On November 15, 2021, the Company set up a 100% owned subsidiary Gof Biotechnologies Inc. GOF is 75% majority owned (60,000,000 shares of common stock) by the Company and the remaining 25% of its issued and outstanding shares (20,000,000 shares of common stock) are held by Men Hwei, Tsai. On December 31, 2021, the Company entered into a Supplementary Agreement with Zhigong Lin to amend his prior employment agreement with the Company dated August 31, 2021. The Supplement Agreements provides, inter alia, that Zhigong Lin will be appointed Chief Executive Officer of GOF.
Overview of Business
Our mission is to invest in innovative technologies intergrated with business development in the healthcare ecosystem.
We are focused on protein and peptide small molecular drugs research and development, diagnostic and medical devices with AI cloud computing, cell therapy and regenerational medicine and supplements manufacturing and sales.
On September 3, 2021, the Company entered into an Assets Acquisition Agreement with Wang’s Property Investment & Management LLC to purchase 53 units in 19 real estate properties appraised at $7,626, 286.37 for a purchase price of $7,000,000, The purchase price shall be paid as follows : (i) $1,000,000 on execution of the Agreement, (ii) $2,000,000 within 60 days thereof and (iii) the remainder by April 10, 2022. The Agreement is subject to customary closing conditions, including, satisfactory due diligence.
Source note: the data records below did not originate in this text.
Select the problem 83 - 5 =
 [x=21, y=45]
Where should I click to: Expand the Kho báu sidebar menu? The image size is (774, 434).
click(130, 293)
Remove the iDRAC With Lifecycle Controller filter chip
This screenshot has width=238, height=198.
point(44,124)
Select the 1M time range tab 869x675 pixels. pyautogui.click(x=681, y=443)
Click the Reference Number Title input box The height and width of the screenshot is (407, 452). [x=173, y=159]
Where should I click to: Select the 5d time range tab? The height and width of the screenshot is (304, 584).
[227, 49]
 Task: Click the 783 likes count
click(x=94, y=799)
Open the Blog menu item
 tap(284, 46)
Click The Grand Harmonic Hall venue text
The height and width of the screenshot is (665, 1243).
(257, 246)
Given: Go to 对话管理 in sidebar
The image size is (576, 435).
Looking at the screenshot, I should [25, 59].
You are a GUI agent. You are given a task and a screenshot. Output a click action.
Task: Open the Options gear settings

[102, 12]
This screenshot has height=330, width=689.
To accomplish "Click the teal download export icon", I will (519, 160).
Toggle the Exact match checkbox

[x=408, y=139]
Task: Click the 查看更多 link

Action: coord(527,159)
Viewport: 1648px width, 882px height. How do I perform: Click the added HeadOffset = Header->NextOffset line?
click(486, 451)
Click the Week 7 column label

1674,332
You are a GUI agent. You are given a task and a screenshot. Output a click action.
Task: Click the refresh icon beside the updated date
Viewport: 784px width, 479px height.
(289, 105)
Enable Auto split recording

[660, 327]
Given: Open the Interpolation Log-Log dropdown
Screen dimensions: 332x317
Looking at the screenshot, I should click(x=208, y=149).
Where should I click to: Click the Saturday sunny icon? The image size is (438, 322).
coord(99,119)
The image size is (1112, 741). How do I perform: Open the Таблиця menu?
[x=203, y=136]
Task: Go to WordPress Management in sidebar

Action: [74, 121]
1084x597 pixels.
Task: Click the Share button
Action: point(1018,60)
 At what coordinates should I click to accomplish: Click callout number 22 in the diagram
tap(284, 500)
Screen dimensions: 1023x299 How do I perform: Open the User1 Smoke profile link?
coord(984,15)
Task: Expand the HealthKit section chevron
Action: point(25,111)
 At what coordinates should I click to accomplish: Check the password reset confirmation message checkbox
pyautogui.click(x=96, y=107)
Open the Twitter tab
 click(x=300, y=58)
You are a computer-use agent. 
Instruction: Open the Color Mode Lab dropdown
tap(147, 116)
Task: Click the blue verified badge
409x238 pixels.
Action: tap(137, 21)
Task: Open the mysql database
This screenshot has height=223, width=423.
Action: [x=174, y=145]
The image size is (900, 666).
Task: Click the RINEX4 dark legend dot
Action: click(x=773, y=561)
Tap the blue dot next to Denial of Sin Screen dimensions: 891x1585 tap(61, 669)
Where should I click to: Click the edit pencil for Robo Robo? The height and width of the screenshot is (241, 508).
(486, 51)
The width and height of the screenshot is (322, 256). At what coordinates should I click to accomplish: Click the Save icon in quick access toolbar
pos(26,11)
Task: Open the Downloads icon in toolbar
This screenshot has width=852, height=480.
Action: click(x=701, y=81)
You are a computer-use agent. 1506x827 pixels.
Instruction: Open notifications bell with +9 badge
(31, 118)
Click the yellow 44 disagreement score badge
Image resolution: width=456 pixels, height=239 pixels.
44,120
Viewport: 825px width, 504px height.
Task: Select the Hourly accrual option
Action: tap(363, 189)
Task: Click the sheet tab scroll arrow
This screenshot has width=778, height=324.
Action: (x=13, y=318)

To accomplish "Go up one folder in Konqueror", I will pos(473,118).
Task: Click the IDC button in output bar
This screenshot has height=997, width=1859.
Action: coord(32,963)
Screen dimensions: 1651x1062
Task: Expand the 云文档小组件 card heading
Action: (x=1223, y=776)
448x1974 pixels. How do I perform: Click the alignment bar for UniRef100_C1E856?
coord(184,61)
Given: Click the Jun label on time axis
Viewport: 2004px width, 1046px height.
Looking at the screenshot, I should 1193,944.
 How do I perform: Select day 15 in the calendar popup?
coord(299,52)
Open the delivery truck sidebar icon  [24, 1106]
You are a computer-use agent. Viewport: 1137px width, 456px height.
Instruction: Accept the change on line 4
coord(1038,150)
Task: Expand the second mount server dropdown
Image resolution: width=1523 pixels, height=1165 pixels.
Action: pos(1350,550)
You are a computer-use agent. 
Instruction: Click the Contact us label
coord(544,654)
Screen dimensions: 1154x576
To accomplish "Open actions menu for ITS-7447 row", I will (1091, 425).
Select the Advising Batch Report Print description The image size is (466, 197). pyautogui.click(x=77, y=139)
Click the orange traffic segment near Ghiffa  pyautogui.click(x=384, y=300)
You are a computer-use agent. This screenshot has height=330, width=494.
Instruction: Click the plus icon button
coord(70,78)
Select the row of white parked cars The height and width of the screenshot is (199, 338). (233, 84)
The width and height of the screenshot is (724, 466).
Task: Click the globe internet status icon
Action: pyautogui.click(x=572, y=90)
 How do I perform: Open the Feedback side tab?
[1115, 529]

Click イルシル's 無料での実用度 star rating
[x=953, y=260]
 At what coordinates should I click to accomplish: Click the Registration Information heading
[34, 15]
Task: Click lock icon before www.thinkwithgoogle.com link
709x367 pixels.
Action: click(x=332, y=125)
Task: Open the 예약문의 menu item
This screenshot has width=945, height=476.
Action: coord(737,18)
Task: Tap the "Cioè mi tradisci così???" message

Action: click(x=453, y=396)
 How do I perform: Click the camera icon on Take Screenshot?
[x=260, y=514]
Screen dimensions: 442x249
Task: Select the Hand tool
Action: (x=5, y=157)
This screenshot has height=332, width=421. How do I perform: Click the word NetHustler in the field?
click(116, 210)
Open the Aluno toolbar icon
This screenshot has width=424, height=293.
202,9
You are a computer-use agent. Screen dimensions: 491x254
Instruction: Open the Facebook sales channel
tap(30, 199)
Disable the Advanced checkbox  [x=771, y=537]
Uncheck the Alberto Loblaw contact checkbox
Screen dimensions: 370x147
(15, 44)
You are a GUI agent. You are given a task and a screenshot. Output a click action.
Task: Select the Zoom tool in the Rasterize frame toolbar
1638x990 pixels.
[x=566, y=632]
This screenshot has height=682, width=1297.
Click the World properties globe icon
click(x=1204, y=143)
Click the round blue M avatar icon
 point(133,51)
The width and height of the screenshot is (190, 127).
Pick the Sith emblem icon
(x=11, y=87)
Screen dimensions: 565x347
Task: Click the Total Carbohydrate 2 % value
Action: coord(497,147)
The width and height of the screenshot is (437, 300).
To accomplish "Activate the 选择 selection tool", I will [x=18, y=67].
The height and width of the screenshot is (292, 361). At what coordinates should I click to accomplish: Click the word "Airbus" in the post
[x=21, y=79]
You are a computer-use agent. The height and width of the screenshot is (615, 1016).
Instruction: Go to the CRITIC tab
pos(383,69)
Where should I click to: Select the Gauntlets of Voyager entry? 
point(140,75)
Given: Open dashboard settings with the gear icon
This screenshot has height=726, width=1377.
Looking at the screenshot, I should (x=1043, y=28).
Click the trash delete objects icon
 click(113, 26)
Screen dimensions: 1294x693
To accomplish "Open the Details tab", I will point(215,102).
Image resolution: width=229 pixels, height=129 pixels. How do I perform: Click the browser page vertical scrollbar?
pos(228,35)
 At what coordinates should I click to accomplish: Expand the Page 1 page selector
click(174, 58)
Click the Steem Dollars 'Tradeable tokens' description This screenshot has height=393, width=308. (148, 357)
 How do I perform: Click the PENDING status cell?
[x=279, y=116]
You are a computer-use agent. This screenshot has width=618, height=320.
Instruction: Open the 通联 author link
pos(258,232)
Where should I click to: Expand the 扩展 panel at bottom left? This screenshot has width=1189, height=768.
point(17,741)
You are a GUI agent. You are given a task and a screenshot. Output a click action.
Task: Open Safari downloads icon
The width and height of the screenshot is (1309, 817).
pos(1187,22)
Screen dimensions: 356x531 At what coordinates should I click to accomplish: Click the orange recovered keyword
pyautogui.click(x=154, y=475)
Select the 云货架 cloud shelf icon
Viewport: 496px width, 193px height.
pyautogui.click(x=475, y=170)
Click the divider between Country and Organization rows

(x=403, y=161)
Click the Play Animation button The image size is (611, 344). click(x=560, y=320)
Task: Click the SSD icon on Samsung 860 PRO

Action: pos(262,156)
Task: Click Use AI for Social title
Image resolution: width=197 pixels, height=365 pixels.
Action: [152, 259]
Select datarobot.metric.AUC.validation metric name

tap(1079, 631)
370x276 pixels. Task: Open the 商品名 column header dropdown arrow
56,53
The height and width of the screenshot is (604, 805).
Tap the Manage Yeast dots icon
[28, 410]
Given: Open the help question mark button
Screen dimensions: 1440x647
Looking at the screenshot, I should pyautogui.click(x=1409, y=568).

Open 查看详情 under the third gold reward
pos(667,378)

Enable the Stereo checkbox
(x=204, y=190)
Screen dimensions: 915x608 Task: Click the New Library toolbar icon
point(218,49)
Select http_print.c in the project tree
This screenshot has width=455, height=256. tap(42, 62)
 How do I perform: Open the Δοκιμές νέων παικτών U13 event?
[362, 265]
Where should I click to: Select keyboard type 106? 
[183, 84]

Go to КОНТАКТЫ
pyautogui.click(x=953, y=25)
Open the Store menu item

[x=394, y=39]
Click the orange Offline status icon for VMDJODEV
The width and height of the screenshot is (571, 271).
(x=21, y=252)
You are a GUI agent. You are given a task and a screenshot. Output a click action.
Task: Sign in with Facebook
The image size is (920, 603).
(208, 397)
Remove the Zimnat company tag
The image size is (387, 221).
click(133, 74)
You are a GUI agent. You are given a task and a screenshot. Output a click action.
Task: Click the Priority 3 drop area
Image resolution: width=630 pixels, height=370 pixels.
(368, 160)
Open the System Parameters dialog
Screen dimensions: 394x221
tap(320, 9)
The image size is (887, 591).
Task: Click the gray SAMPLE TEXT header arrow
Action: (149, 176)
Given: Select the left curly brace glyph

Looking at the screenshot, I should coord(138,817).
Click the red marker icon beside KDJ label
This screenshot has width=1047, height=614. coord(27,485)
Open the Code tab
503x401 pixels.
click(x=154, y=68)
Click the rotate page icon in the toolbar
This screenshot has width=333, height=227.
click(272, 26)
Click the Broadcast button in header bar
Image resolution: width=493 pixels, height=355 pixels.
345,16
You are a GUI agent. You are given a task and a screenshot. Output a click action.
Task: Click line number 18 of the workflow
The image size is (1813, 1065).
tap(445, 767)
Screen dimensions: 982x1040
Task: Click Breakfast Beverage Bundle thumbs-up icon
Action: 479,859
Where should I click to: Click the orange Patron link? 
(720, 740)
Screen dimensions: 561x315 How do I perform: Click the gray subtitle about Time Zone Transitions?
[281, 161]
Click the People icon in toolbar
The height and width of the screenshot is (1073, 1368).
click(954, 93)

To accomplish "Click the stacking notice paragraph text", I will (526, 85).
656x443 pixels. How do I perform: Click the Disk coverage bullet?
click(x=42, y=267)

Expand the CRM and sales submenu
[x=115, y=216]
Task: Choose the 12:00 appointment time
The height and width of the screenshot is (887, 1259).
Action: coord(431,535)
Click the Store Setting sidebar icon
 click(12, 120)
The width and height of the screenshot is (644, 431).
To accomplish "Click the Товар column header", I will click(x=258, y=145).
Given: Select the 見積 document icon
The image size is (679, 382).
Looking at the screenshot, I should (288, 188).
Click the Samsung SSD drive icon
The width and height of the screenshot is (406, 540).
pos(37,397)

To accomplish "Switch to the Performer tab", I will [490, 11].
On September 9, 2021, the Company entered into a Supplemental Assets Acquisition Agreement with Wang’s Property Investment & Management LLC to amend and clarify that (i) it was purchasing 19 real estate properties which includes 53 units appraised at $7,626,286.37 for a purchase price of $7,000,000 and (ii) that it will waive and not conduct due diligence in order for the transaction to proceed. The acquisition has not been consummated. With the asset acquisition from Wang’s Property Investment & Management LLC, the Company will diversify its business into property investment and management.
Results of Operations
Results of Operations for the three and nine months ended March 31, 2022 compared to the three and nine months ended March 31, 2021.
Sales amounted $2,744 and $195,535 for the three months ended March 31, 2022 and 2021, respectively. Sales amounted $158,424 and $195,671 for the nine months ended March 31, 2022 and 2021, respectively.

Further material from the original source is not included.